EXERCISE:
Excluding pictures, retype the line with "Image resolution: width=202" and each line that follows it to the end of the data below, word for word.

Records from a dataset:
________
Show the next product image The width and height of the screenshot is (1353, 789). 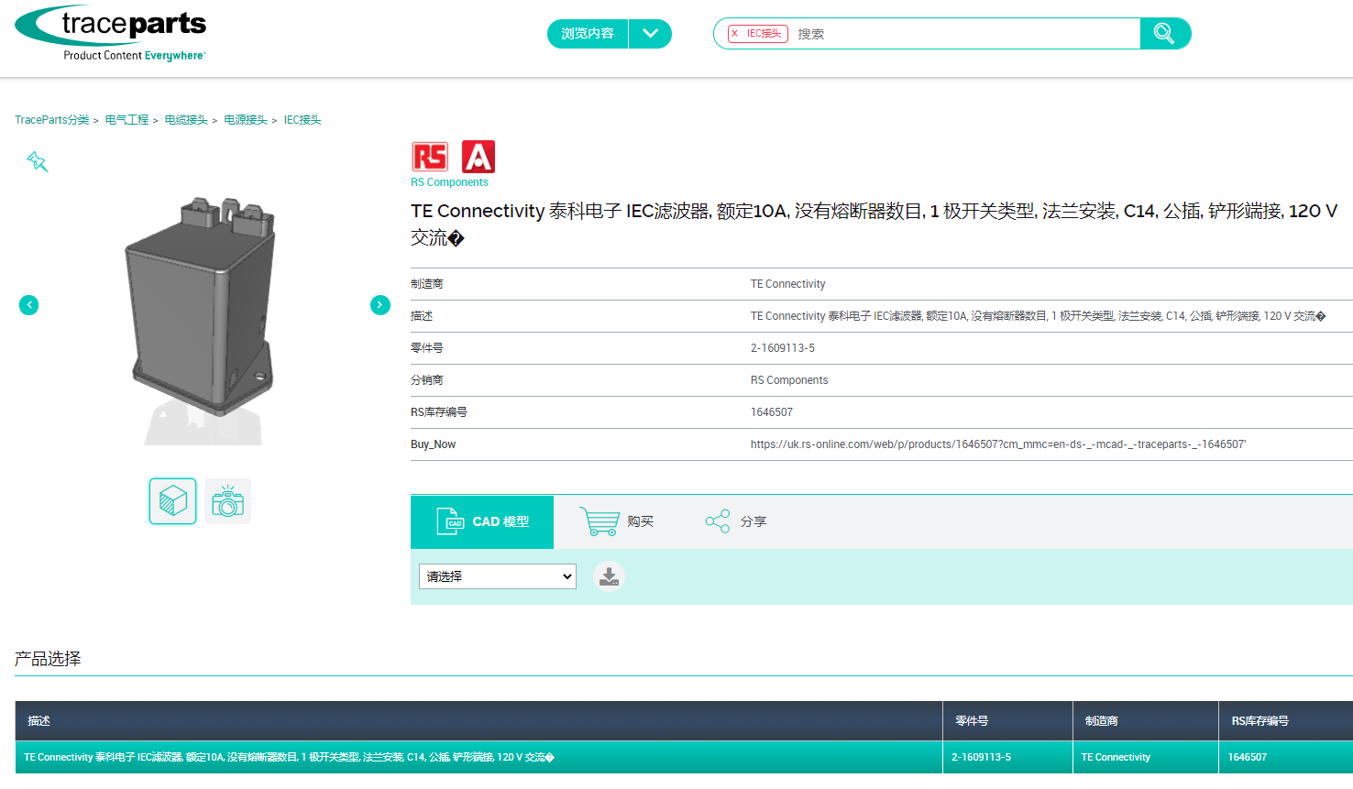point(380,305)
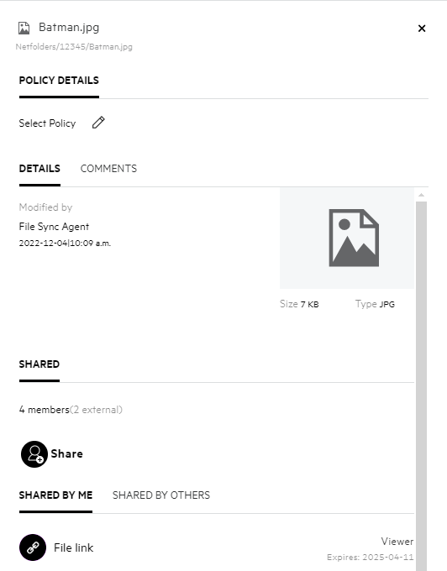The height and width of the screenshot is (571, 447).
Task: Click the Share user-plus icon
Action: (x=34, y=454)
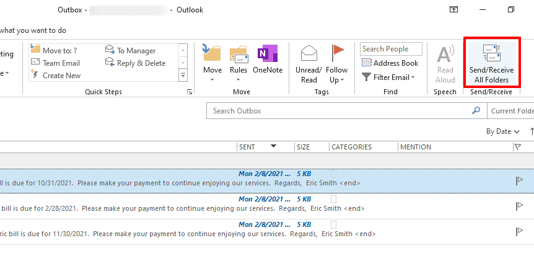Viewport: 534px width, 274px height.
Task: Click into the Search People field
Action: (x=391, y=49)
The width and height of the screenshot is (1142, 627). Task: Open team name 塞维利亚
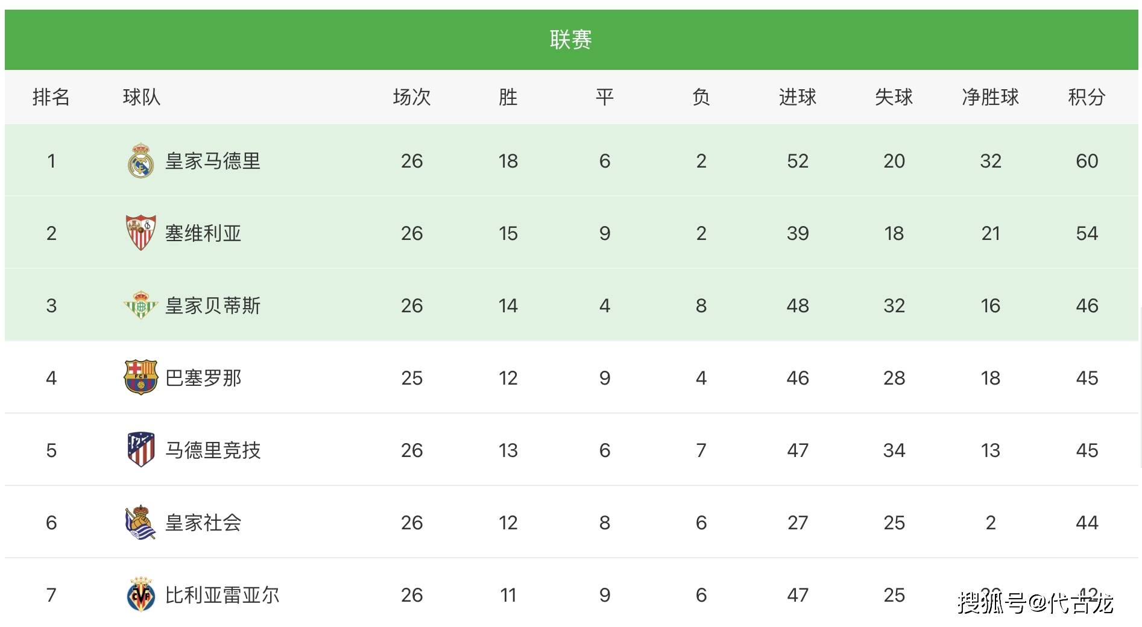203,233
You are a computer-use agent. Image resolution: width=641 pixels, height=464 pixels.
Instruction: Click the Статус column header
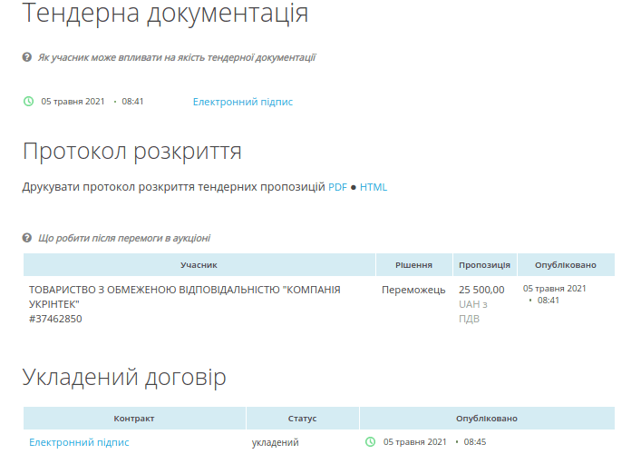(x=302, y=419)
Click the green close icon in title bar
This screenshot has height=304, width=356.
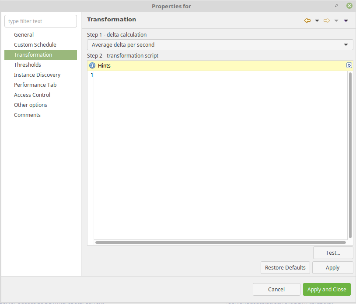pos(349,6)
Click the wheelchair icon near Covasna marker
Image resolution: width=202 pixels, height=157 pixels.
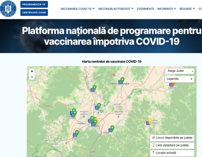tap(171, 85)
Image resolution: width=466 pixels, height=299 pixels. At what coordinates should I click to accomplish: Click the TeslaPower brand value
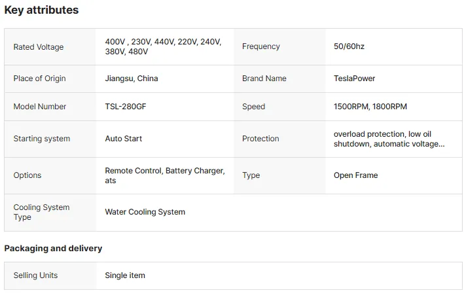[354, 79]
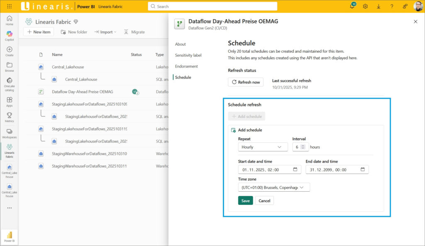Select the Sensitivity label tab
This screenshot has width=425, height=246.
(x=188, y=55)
________
FINISHED TASK:
Image resolution: width=202 pixels, height=157 pixels.
tap(171, 85)
Image resolution: width=466 pixels, height=299 pixels. At what coordinates should I click to accomplish: Click the TeslaPower brand value
[354, 79]
Select the Sensitivity label tab
This screenshot has width=425, height=246.
(x=188, y=55)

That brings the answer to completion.